Paul Robson, Currency Strategist at Royal Bank of Scotland, on EUR/USD

Note: This section contains information in English only.
Source: Dukascopy Bank SA
© Paul Robson
The ECB President Mario Draghi said that policy makers are ready to cut interest rates again if needed after reducing them to a record low last week. In your opinion, will that provide desired effect and how it would affect the Euro? 
I believe this is not going to have a huge impact on the overall economy, as interest rates were already relatively low. Since the region is suffering from the fiscal austerity and deleveraging, cutting the refinancing rate by just 25 basis points is unlike to have a dramatic impact. If the market embraces the idea that the ECB is going to deliver series of rate cuts, including more importantly a cut in a deposit rate initially by 25 basis points, but potentially up to 50 basis points over a couple of months, I think that would be a more negative signal for the currency. Weaker Euro, however, might help Europe's export-based economy to recover somewhat. On the longer term picture it is all about structurally weak growth in Europe, which is going to be the main concern, and cuts in interest rates do not change that. There is a need of supply side reforms and loosening up on fiscal austerity.  In our opinion, that would be the most important focus during this summer.

What other major events can affect the Euro in the nearest future?

To my mind, EUR/USD would be very dependent on the data from both sides of the Atlantic. If the U.S. data continues to recover, the market might price in the tapering of the Fed`s QE policy, and that has potential to spur the Dollar's strength relative to the Euro. On the Euro side it is worth watching the monthly purchasing managers' indexes as a sign that growth remains weak in the Euro area. Firstly, because of the impact that would have on a market expectations for the further policy easing, and secondly, whether slower economic growth makes it harder for regional governments to achieve the deficit reduction goals. If they do not hit those targets, what that would mean for the ECB`s OMT policy? Thus, the data remains extremely important over the next couple of months on both sides of the Atlantic, as that would specify further actions in terms of for monetary policy, but also fiscal policy within the Euro area.

What is your forecast for EUR/USD in the short and long term?
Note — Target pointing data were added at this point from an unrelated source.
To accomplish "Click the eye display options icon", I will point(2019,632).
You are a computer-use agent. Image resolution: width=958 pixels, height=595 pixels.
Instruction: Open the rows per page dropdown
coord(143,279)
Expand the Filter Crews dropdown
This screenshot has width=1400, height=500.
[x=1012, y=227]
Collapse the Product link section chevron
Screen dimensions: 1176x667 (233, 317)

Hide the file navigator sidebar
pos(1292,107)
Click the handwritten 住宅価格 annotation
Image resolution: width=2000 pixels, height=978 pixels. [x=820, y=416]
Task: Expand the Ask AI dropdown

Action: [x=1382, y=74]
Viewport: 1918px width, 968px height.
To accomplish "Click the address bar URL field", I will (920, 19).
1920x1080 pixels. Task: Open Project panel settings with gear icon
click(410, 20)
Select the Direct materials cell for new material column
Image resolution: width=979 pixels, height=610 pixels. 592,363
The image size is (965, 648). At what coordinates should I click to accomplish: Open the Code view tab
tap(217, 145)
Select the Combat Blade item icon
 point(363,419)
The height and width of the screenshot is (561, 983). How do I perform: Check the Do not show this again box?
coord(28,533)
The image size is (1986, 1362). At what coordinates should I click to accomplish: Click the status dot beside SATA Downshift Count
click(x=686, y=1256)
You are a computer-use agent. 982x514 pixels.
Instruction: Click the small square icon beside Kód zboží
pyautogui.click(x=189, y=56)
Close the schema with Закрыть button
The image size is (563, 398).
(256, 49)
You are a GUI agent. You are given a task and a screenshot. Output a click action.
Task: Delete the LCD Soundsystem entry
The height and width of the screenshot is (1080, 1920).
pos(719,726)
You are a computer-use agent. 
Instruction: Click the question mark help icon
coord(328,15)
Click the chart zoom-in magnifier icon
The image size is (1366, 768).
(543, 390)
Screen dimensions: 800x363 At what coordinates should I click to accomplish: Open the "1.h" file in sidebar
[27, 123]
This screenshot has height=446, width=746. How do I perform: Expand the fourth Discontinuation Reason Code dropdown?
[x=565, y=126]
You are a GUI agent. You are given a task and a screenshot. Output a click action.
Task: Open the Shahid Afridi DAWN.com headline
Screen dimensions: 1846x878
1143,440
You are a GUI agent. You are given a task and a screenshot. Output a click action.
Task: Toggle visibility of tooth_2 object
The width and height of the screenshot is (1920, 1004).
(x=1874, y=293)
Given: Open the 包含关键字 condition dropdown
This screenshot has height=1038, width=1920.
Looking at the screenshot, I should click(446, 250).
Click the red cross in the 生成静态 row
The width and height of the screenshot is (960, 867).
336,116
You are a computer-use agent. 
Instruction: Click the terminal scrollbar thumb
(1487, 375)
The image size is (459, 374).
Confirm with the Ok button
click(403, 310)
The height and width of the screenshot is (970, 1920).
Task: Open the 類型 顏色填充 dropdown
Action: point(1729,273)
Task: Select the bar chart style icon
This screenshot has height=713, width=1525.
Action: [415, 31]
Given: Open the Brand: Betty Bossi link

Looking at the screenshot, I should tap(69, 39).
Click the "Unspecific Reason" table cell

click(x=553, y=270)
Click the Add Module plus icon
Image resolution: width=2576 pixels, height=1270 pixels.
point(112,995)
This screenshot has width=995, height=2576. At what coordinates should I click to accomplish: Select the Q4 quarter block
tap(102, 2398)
In the very short term we assume that EUR/USD trades around the current levels. The pair might fall a bit lower than that over the next months because the U.S. data looks stronger than equivalent numbers in the Euro area. In the longer term we think that the market has plenty of opportunity to embrace the idea that structural growth in the Euro bloc remains weak, while governments will not hit deficit reduction targets. Thus, fiscal policy and strategy remain the key driver of EUR/USD over the summer. Ultimately, EUR/USD heads lower as people worry more keenly about the Euro area periphery. Therefore, we continue to have a forecast for EUR/USD into the low 1.20s over the next 6 months.